If there is one thing experts agree on when it comes to dealing with infidelity, it’s that while recovery is possible, rebuilding a healthy relationship is hard work. Couples do and can stay together after an affair, but it takes a lot of work to repair broken trust.
- The cheating must stop.
The person who cheated cannot see the person they cheated with again. Don’t buy into the “I need to see him or her to let them know the affair is over.” They should be able to make a phone call, where you can hear the conversation, and tell them it is over. If this was an affair with someone at work, they may need to look for another job.

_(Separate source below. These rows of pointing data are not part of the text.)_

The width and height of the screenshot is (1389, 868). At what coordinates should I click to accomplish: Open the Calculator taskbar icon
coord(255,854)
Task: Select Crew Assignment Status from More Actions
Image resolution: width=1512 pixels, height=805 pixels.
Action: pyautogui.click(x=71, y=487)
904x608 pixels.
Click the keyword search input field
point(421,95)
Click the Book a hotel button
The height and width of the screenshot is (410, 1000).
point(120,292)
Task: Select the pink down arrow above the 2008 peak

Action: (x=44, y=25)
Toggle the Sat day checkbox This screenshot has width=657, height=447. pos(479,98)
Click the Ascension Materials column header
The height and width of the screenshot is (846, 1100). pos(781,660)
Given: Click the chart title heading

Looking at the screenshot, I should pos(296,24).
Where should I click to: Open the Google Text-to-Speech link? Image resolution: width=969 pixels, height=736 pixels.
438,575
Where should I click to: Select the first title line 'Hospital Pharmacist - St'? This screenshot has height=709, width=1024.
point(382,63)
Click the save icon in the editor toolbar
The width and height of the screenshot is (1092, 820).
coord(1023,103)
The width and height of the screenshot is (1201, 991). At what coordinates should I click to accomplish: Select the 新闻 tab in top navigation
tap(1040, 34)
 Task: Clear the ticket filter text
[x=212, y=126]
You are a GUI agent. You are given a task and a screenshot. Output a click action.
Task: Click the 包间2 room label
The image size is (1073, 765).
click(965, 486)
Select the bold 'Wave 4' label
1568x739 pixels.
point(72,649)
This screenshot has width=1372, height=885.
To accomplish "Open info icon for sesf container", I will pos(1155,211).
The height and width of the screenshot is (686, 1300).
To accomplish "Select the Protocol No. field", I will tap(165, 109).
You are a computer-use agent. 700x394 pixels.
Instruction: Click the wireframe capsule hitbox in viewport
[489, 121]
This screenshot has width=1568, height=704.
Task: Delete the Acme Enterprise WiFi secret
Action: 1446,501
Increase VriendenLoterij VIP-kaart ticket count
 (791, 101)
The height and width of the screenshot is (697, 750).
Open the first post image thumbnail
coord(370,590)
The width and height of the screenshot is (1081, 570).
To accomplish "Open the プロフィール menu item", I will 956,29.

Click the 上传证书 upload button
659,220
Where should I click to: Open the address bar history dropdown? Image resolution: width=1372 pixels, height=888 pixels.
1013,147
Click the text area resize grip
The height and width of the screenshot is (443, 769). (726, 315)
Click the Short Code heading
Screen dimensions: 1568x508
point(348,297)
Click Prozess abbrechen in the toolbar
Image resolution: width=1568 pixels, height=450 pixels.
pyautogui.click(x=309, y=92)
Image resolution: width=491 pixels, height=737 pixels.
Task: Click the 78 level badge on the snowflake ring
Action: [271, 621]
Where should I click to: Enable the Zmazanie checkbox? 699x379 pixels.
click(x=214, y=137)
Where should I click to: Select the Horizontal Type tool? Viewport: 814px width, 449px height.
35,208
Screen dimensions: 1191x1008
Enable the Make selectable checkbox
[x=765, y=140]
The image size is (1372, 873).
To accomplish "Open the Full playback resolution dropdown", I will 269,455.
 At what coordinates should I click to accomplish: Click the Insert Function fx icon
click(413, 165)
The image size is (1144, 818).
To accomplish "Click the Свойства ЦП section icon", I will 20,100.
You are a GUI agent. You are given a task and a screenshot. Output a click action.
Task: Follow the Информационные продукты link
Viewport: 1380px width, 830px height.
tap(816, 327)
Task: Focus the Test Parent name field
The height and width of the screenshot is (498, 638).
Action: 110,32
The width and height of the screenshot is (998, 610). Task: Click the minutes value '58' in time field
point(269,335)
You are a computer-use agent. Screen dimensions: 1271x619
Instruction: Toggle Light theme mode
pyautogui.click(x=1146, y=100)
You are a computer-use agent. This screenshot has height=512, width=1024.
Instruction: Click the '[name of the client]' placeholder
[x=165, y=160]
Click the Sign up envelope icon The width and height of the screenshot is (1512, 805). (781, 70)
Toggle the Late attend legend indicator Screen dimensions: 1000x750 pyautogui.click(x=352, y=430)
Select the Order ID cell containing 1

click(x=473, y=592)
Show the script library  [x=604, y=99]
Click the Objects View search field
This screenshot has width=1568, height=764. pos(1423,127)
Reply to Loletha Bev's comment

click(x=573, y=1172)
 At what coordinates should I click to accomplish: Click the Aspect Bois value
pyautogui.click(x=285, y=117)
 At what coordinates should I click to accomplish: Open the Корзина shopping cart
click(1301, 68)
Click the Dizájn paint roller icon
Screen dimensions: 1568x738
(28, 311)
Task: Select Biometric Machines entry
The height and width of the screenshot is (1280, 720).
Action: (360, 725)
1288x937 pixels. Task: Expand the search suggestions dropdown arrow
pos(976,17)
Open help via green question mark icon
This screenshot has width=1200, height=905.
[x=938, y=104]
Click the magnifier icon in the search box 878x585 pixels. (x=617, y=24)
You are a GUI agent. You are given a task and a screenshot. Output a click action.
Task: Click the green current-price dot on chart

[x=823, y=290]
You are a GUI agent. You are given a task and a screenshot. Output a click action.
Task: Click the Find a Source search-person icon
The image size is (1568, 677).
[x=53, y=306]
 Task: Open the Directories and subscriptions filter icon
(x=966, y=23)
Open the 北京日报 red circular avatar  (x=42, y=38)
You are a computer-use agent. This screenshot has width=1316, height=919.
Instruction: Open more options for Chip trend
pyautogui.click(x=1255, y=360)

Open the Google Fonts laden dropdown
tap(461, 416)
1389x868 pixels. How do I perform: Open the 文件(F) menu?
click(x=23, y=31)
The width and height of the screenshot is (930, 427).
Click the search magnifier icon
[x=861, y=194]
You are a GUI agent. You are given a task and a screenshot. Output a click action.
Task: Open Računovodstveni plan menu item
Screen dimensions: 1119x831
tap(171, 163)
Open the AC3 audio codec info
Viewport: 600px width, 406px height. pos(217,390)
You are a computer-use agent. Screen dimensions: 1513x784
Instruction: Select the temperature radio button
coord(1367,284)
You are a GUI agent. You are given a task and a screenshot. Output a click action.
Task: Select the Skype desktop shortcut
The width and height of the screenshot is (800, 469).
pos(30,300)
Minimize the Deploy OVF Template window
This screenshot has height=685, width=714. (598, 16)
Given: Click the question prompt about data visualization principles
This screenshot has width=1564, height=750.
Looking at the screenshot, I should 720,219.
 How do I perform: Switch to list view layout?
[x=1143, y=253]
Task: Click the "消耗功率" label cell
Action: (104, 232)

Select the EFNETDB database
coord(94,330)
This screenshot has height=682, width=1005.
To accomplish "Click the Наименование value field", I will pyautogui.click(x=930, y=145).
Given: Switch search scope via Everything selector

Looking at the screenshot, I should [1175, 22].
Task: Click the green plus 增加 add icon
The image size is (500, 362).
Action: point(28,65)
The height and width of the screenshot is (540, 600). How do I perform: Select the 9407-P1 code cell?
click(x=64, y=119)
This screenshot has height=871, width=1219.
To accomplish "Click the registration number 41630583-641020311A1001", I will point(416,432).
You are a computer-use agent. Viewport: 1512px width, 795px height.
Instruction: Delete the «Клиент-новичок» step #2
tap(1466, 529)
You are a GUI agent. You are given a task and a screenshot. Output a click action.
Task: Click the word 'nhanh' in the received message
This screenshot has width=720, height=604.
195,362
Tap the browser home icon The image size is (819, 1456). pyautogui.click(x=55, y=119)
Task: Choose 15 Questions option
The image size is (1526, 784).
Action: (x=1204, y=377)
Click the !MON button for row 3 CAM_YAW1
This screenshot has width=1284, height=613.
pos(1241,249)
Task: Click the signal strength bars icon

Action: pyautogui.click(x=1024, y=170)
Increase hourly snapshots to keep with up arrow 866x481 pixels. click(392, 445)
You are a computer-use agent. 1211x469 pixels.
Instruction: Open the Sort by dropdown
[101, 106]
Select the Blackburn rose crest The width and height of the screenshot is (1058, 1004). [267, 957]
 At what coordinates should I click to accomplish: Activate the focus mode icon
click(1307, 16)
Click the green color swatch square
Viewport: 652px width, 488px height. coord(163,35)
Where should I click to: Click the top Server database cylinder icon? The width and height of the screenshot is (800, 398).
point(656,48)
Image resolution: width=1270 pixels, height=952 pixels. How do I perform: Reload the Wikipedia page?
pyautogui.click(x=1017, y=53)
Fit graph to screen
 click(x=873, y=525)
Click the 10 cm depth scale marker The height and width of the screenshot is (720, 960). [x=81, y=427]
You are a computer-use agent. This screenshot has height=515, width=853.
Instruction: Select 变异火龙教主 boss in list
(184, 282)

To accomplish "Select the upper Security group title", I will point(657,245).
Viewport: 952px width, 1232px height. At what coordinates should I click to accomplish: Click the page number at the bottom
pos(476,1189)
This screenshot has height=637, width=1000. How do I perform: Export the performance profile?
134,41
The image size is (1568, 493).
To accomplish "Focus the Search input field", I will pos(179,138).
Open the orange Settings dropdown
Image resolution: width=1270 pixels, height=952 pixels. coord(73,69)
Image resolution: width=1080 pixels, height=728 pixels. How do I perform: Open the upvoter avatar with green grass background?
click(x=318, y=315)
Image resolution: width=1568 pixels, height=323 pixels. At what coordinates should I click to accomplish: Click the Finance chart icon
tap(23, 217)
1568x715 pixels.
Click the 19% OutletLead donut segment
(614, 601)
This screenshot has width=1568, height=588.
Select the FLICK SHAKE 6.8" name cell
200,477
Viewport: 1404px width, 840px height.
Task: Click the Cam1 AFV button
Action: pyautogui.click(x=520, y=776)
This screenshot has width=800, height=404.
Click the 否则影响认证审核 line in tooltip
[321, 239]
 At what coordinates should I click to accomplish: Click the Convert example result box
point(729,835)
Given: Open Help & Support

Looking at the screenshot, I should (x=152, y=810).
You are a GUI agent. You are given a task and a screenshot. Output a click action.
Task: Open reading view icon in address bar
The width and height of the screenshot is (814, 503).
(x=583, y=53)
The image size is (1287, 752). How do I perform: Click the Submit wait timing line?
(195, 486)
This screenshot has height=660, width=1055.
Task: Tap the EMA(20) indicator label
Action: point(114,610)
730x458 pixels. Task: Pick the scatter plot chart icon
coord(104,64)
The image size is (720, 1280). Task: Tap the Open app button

- Couples need to vent their feelings.
When it is clear the affair is over, each spouse must have time to vent and express their feelings. Both spouses will have wounds, anger
The spouse that was cheated on will likely have questions about what happened. They may feel betrayed, angry, hurt, or resentful. They may also feel like this was somehow their fault.
- How did the affair start?
- What attracted him or her to that person?
- How many times did they meet? Where? When?
- Do they still love you?
The spouse who did the cheating needs time to “tell their story.” They may feel guilt, shame, and remorse. They may also have had feelings for the person they had the affair with. They need to be honest with their spouse if the marriage is to be saved.
- Talk about the elephant in the room.
Often, there were problems in the marriage relationship long before the cheating began. A troubled marriage is not an excuse for cheating! However, couples need to be able to communicate with each other honestly and openly about the issues in their relationship so they can address them.
- Did both spouses ever spend time talking about things that bother them?
- Was their sex life good?
- Did both spouses spend much time together dating or doing leisurely things?
- Do you love each other?
When both spouses can identify the broader areas in their marriage that were weak, they can talk about how to make improvements so cheating is less likely to occur again.
- Take ownership of your own stuff.
Playing the blame game will not repair the marriage. Each person in the relationship must own their own stuff. The person who cheated needs to take full responsibility for breaking their marriage vows and betraying their partner’s trust. The person who was cheated on needs to acknowledge any actions on their part that may have damaged the marriage relationship. Unless both spouses can talk about what is broken in the marriage, they cannot hope to repair it.
At this point in the process, both spouses have a decision to make.
- Do I still love my spouse?
- Am I willing to do whatever it takes to repair the damage and rebuild my marriage?
- Do I want to end this marriage?
- Start over and recreate your marriage relationship.
Couples can emerge from an affair with a better sense of who they each are and what they want from their relationship. The marriage will not be the same as it was before the affair. You can’t un-ring that bell. However, you can get rid of the parts of your relationship which were not working and create a new, stronger dynamic in the relationship.
Both spouses must be able to communicate openly, show patience, have understanding into heal from their actions. It will not happen overnight and could be a long process.
Almost 60% of couples survive infidelity and rebuilt trust. Couples can survive and grow after an affair and go on to have a happy relationship.